'''
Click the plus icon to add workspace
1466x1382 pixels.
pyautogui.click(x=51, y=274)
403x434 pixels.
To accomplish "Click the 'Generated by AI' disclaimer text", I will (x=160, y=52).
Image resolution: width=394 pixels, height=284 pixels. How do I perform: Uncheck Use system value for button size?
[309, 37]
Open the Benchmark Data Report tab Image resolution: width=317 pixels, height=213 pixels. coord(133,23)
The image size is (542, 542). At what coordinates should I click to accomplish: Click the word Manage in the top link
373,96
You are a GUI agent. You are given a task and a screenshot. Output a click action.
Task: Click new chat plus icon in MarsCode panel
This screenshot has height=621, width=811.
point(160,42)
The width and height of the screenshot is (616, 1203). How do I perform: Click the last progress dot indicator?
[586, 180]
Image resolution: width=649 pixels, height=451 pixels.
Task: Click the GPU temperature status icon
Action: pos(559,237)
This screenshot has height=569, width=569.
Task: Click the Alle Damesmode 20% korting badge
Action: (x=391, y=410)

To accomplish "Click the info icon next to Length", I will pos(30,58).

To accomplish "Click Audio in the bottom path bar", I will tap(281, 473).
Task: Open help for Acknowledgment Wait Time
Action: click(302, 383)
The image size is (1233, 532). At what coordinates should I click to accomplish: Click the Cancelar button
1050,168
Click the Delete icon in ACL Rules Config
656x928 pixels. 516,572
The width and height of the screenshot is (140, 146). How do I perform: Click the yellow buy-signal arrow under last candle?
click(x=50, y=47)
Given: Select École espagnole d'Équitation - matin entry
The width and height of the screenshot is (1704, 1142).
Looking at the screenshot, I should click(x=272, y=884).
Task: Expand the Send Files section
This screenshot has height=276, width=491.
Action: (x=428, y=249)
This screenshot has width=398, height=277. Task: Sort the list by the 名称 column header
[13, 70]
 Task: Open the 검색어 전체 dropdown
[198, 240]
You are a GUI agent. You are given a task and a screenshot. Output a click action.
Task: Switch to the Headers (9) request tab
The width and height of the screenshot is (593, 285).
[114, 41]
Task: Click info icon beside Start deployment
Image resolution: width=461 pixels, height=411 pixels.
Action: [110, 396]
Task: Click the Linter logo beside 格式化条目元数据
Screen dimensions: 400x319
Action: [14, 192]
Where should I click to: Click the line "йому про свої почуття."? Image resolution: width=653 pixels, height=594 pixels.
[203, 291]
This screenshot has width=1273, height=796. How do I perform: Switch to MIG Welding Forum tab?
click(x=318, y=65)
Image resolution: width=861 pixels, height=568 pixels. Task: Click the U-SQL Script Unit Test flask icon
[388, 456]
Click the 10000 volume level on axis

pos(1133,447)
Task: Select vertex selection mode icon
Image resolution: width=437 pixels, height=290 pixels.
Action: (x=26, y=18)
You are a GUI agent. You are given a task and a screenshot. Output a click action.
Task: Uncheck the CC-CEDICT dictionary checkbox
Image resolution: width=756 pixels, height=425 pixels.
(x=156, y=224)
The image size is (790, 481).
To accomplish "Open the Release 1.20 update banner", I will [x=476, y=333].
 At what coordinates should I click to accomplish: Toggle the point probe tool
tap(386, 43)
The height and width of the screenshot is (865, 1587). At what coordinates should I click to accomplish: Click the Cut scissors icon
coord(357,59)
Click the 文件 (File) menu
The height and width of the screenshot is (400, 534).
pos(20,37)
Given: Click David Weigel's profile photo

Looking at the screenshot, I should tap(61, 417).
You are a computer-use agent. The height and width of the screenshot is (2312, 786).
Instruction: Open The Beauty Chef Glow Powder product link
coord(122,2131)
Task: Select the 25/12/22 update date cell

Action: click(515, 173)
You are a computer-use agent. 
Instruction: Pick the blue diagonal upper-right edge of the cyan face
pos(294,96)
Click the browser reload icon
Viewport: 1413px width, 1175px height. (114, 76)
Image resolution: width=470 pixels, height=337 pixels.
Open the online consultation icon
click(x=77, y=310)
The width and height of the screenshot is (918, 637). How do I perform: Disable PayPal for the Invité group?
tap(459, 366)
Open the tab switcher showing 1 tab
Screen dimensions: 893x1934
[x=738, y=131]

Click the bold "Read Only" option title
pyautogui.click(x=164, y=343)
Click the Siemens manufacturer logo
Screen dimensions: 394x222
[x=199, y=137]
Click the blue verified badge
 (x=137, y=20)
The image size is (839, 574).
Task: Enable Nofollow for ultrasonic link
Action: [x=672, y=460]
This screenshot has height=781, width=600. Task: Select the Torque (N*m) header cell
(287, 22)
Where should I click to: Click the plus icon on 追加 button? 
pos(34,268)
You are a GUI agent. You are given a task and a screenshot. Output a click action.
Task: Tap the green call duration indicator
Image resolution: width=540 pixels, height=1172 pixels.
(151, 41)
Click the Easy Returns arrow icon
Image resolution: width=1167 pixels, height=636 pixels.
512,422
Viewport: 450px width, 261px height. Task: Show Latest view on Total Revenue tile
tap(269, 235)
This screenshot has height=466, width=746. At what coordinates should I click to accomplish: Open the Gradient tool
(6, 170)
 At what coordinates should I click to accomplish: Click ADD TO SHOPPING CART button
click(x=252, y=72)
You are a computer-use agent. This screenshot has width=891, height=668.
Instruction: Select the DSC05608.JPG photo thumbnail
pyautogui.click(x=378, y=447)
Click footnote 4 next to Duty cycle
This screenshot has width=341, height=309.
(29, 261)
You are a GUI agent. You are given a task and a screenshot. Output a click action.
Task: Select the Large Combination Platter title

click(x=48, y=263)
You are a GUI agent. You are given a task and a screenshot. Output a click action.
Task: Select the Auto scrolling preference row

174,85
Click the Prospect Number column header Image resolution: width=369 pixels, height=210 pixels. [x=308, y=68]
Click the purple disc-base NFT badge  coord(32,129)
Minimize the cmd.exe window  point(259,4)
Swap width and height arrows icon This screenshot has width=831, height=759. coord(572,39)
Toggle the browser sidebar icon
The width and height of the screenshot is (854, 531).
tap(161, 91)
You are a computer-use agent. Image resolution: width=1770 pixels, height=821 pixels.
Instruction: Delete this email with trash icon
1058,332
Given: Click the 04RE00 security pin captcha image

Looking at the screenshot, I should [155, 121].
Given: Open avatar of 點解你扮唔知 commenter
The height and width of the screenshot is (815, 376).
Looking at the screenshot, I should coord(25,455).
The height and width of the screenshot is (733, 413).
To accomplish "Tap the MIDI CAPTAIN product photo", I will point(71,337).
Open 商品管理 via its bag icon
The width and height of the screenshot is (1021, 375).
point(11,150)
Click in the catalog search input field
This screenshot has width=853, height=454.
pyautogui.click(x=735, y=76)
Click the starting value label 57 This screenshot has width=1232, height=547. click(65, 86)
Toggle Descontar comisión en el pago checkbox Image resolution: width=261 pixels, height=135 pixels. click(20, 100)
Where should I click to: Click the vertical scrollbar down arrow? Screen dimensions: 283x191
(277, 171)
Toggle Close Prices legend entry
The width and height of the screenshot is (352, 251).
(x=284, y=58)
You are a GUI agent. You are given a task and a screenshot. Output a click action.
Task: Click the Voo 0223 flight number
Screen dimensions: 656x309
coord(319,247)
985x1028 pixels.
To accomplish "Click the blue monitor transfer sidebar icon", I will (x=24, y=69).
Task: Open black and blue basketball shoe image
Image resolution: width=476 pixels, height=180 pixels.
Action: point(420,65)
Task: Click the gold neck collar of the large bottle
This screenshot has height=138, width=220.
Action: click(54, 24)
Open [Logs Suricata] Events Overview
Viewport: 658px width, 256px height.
'''
■ **What the exercise asks**
Set down, exactly and completely, all of the material.

■ **Result of the task**
Click the plus icon to add workspace
1466x1382 pixels.
pyautogui.click(x=51, y=274)
403x434 pixels.
To accomplish "Click the 'Generated by AI' disclaimer text", I will (x=160, y=52).
Image resolution: width=394 pixels, height=284 pixels. How do I perform: Uncheck Use system value for button size?
[309, 37]
Open the Benchmark Data Report tab Image resolution: width=317 pixels, height=213 pixels. coord(133,23)
The image size is (542, 542). At what coordinates should I click to accomplish: Click the word Manage in the top link
373,96
You are a GUI agent. You are given a task and a screenshot. Output a click action.
Task: Click new chat plus icon in MarsCode panel
This screenshot has height=621, width=811.
point(160,42)
The width and height of the screenshot is (616, 1203). How do I perform: Click the last progress dot indicator?
[586, 180]
Image resolution: width=649 pixels, height=451 pixels.
Task: Click the GPU temperature status icon
Action: pos(559,237)
This screenshot has height=569, width=569.
Task: Click the Alle Damesmode 20% korting badge
Action: (x=391, y=410)

To accomplish "Click the info icon next to Length", I will pos(30,58).

To accomplish "Click Audio in the bottom path bar", I will tap(281, 473).
Task: Open help for Acknowledgment Wait Time
Action: click(302, 383)
The image size is (1233, 532). At what coordinates should I click to accomplish: Click the Cancelar button
1050,168
Click the Delete icon in ACL Rules Config
656x928 pixels. 516,572
The width and height of the screenshot is (140, 146). How do I perform: Click the yellow buy-signal arrow under last candle?
click(x=50, y=47)
Given: Select École espagnole d'Équitation - matin entry
The width and height of the screenshot is (1704, 1142).
Looking at the screenshot, I should click(x=272, y=884).
Task: Expand the Send Files section
This screenshot has height=276, width=491.
Action: (x=428, y=249)
This screenshot has width=398, height=277. Task: Sort the list by the 名称 column header
[13, 70]
 Task: Open the 검색어 전체 dropdown
[198, 240]
You are a GUI agent. You are given a task and a screenshot. Output a click action.
Task: Switch to the Headers (9) request tab
The width and height of the screenshot is (593, 285).
[114, 41]
Task: Click info icon beside Start deployment
Image resolution: width=461 pixels, height=411 pixels.
Action: [110, 396]
Task: Click the Linter logo beside 格式化条目元数据
Screen dimensions: 400x319
Action: [14, 192]
Where should I click to: Click the line "йому про свої почуття."? Image resolution: width=653 pixels, height=594 pixels.
[203, 291]
This screenshot has width=1273, height=796. How do I perform: Switch to MIG Welding Forum tab?
click(x=318, y=65)
Image resolution: width=861 pixels, height=568 pixels. Task: Click the U-SQL Script Unit Test flask icon
[388, 456]
Click the 10000 volume level on axis

pos(1133,447)
Task: Select vertex selection mode icon
Image resolution: width=437 pixels, height=290 pixels.
Action: (x=26, y=18)
You are a GUI agent. You are given a task and a screenshot. Output a click action.
Task: Uncheck the CC-CEDICT dictionary checkbox
Image resolution: width=756 pixels, height=425 pixels.
(x=156, y=224)
The image size is (790, 481).
To accomplish "Open the Release 1.20 update banner", I will [x=476, y=333].
 At what coordinates should I click to accomplish: Toggle the point probe tool
tap(386, 43)
The height and width of the screenshot is (865, 1587). At what coordinates should I click to accomplish: Click the Cut scissors icon
coord(357,59)
Click the 文件 (File) menu
The height and width of the screenshot is (400, 534).
pos(20,37)
Given: Click David Weigel's profile photo

Looking at the screenshot, I should tap(61, 417).
You are a computer-use agent. The height and width of the screenshot is (2312, 786).
Instruction: Open The Beauty Chef Glow Powder product link
coord(122,2131)
Task: Select the 25/12/22 update date cell

Action: click(515, 173)
You are a computer-use agent. 
Instruction: Pick the blue diagonal upper-right edge of the cyan face
pos(294,96)
Click the browser reload icon
Viewport: 1413px width, 1175px height. (114, 76)
Image resolution: width=470 pixels, height=337 pixels.
Open the online consultation icon
click(x=77, y=310)
The width and height of the screenshot is (918, 637). How do I perform: Disable PayPal for the Invité group?
tap(459, 366)
Open the tab switcher showing 1 tab
Screen dimensions: 893x1934
[x=738, y=131]

Click the bold "Read Only" option title
pyautogui.click(x=164, y=343)
Click the Siemens manufacturer logo
Screen dimensions: 394x222
[x=199, y=137]
Click the blue verified badge
 (x=137, y=20)
The image size is (839, 574).
Task: Enable Nofollow for ultrasonic link
Action: [x=672, y=460]
This screenshot has height=781, width=600. Task: Select the Torque (N*m) header cell
(287, 22)
Where should I click to: Click the plus icon on 追加 button? 
pos(34,268)
You are a GUI agent. You are given a task and a screenshot. Output a click action.
Task: Tap the green call duration indicator
Image resolution: width=540 pixels, height=1172 pixels.
(151, 41)
Click the Easy Returns arrow icon
Image resolution: width=1167 pixels, height=636 pixels.
512,422
Viewport: 450px width, 261px height. Task: Show Latest view on Total Revenue tile
tap(269, 235)
This screenshot has height=466, width=746. At what coordinates should I click to accomplish: Open the Gradient tool
(6, 170)
 At what coordinates should I click to accomplish: Click ADD TO SHOPPING CART button
click(x=252, y=72)
You are a computer-use agent. This screenshot has width=891, height=668.
Instruction: Select the DSC05608.JPG photo thumbnail
pyautogui.click(x=378, y=447)
Click footnote 4 next to Duty cycle
This screenshot has width=341, height=309.
(29, 261)
You are a GUI agent. You are given a task and a screenshot. Output a click action.
Task: Select the Large Combination Platter title

click(x=48, y=263)
You are a GUI agent. You are given a task and a screenshot. Output a click action.
Task: Select the Auto scrolling preference row

174,85
Click the Prospect Number column header Image resolution: width=369 pixels, height=210 pixels. [x=308, y=68]
Click the purple disc-base NFT badge  coord(32,129)
Minimize the cmd.exe window  point(259,4)
Swap width and height arrows icon This screenshot has width=831, height=759. coord(572,39)
Toggle the browser sidebar icon
The width and height of the screenshot is (854, 531).
tap(161, 91)
You are a computer-use agent. Image resolution: width=1770 pixels, height=821 pixels.
Instruction: Delete this email with trash icon
1058,332
Given: Click the 04RE00 security pin captcha image

Looking at the screenshot, I should [155, 121].
Given: Open avatar of 點解你扮唔知 commenter
The height and width of the screenshot is (815, 376).
Looking at the screenshot, I should coord(25,455).
The height and width of the screenshot is (733, 413).
To accomplish "Tap the MIDI CAPTAIN product photo", I will point(71,337).
Open 商品管理 via its bag icon
The width and height of the screenshot is (1021, 375).
point(11,150)
Click in the catalog search input field
This screenshot has width=853, height=454.
pyautogui.click(x=735, y=76)
Click the starting value label 57 This screenshot has width=1232, height=547. click(65, 86)
Toggle Descontar comisión en el pago checkbox Image resolution: width=261 pixels, height=135 pixels. click(20, 100)
Where should I click to: Click the vertical scrollbar down arrow? Screen dimensions: 283x191
(277, 171)
Toggle Close Prices legend entry
The width and height of the screenshot is (352, 251).
(x=284, y=58)
You are a GUI agent. You are given a task and a screenshot. Output a click action.
Task: Click the Voo 0223 flight number
Screen dimensions: 656x309
coord(319,247)
985x1028 pixels.
To accomplish "Click the blue monitor transfer sidebar icon", I will (x=24, y=69).
Task: Open black and blue basketball shoe image
Image resolution: width=476 pixels, height=180 pixels.
Action: point(420,65)
Task: Click the gold neck collar of the large bottle
This screenshot has height=138, width=220.
Action: click(54, 24)
Open [Logs Suricata] Events Overview
Viewport: 658px width, 256px height.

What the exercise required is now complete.